Below is the hive level architecture of Hive:
In Hive distribution, we can find the below components majorly.
- CLI — Command Line Interface. It is the most common way of interacting with Hive. (Hive shell) This is the default service.
- HWI — Hive Web Interface. It is an alternative to the shell for interacting with hive through web browser.
- JDBC/ODBC/Thrift Server — These are provide programmatic access to Hive server. Applications using Thrift, JDBC, and ODBC connectors need to run a Hive server to communicate with Hive. HIVE_PORT environment variable need to be specified with the available port(defaults to 10,000) number to let the server listen on.
- Driver — Driver compiles the input commands and queries, optimizes the
computation required, and executes the required steps with MapReduce jobs.

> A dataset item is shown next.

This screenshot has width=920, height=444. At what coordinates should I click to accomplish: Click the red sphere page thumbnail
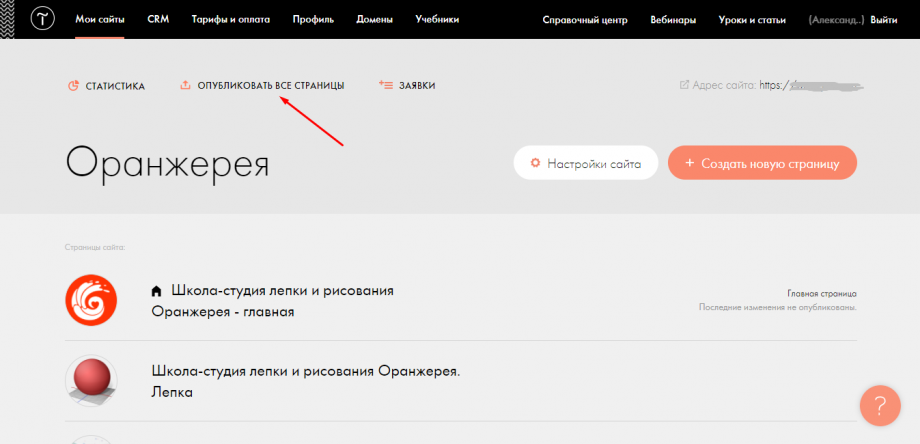coord(91,381)
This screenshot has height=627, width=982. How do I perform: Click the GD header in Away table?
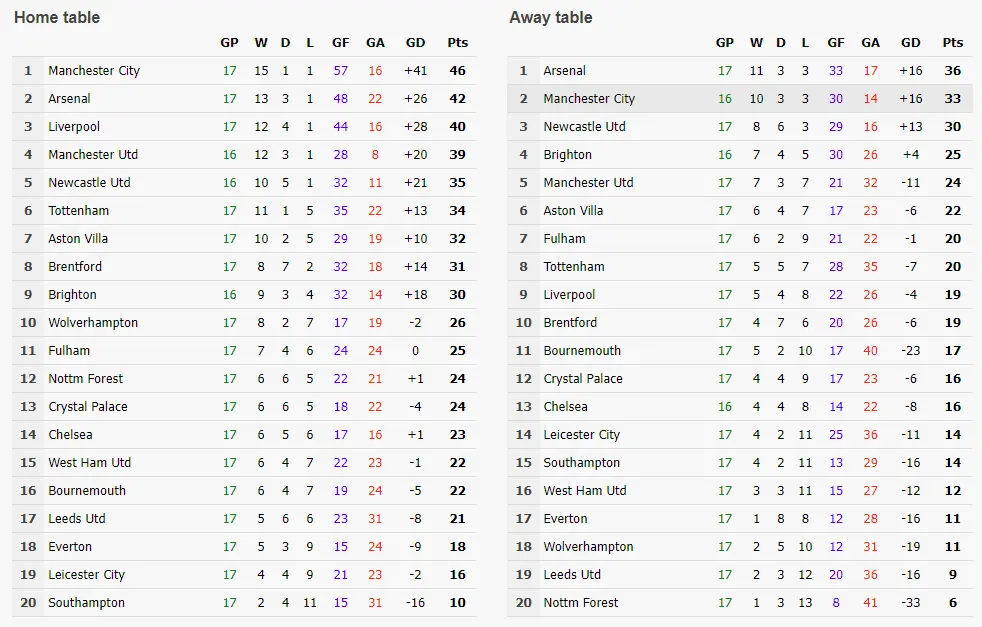pos(911,43)
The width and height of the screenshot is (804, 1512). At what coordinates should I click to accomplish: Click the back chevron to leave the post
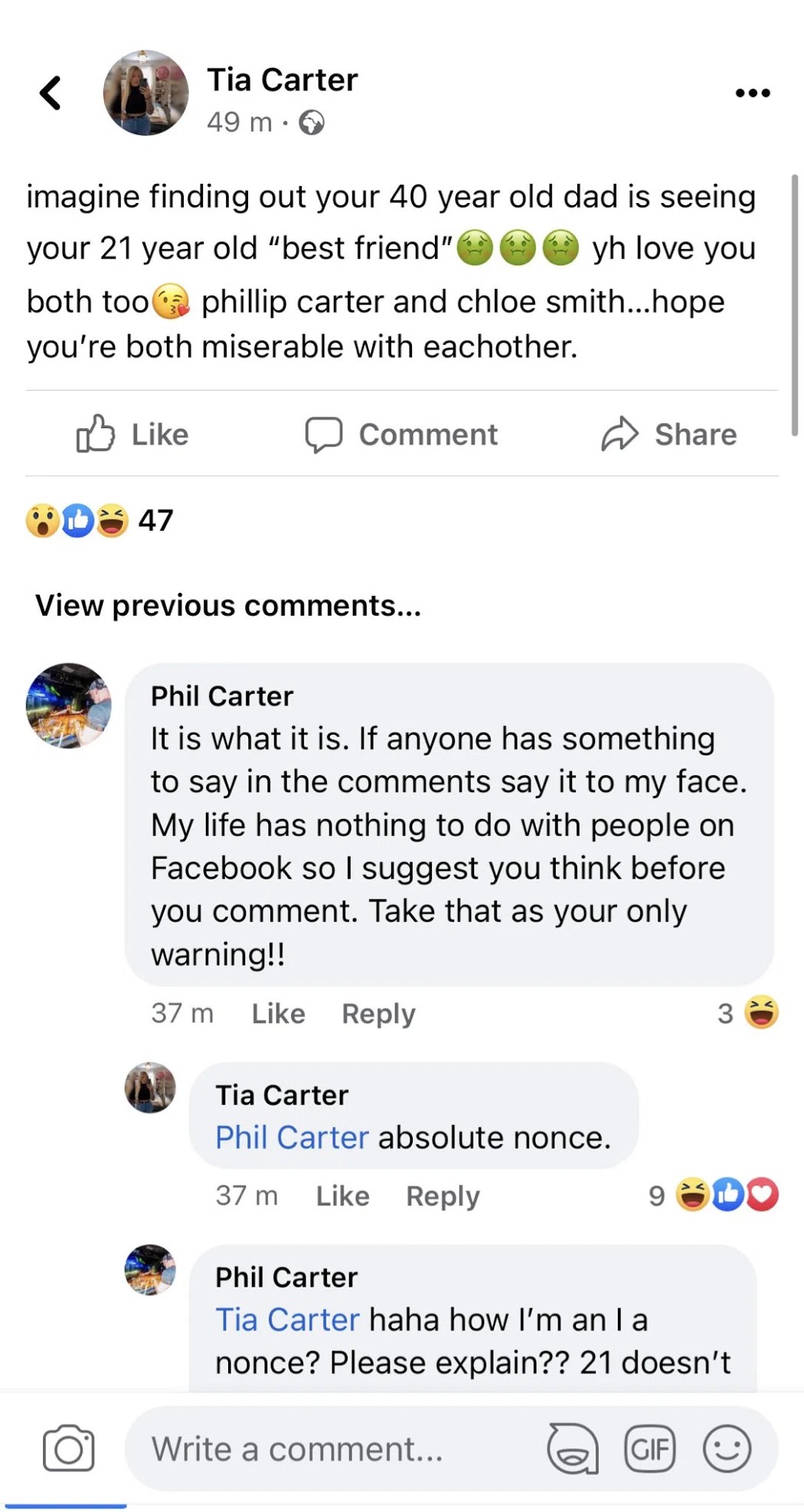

- Metastore — The metastore is the central repository of Hive metadata. The metastore is divided into two pieces: a service and the backing store for the data. By default, the metastore is run in the same process as the Hive service. Using this
service, it is possible to run the metastore as a standalone (remote) process. Set the
METASTORE_PORT environment variable to specify the port the server will listen on
- Job Tracker — Hive communicates with the Job Tracker to initiate the MapReduce jobs. Hive does not have to be running on the same master node with the JobTracker.
- Namenode — The data files to be processed are in HDFS, which is managed by the NameNode
Below are the three main clients that can interact with Hive Architecture.
Thrift Client: Hive Thrift Client can run Hive commands from a wide range of programming languages. Thrift bindings for Hive are available for Java, Python, and Ruby.
JDBC Driver: Hive provides a JDBC driver, defined in the class
org.apache.hadoop.hive.jdbc.HiveDriver. When configured with a JDBC URI of
the form jdbc:hive://host:port/dbname , a Java application will connect to a Hive
server running in a separate process at the given host and port.
We may alternatively choose to connect to Hive through JDBC in embedded mode using the URI jdbc:hive://. In this mode, Hive runs in the same JVM as the application
invoking it, so there is no need to launch it as a standalone server since it does not
use the Thrift service or the Hive Thrift Client.
ODBC Driver: Hive ODBC Driver allows applications that support the ODBC protocol to connect to Hive. Like the JDBC driver, the ODBC driver uses Thrift to communicate with the Hive server.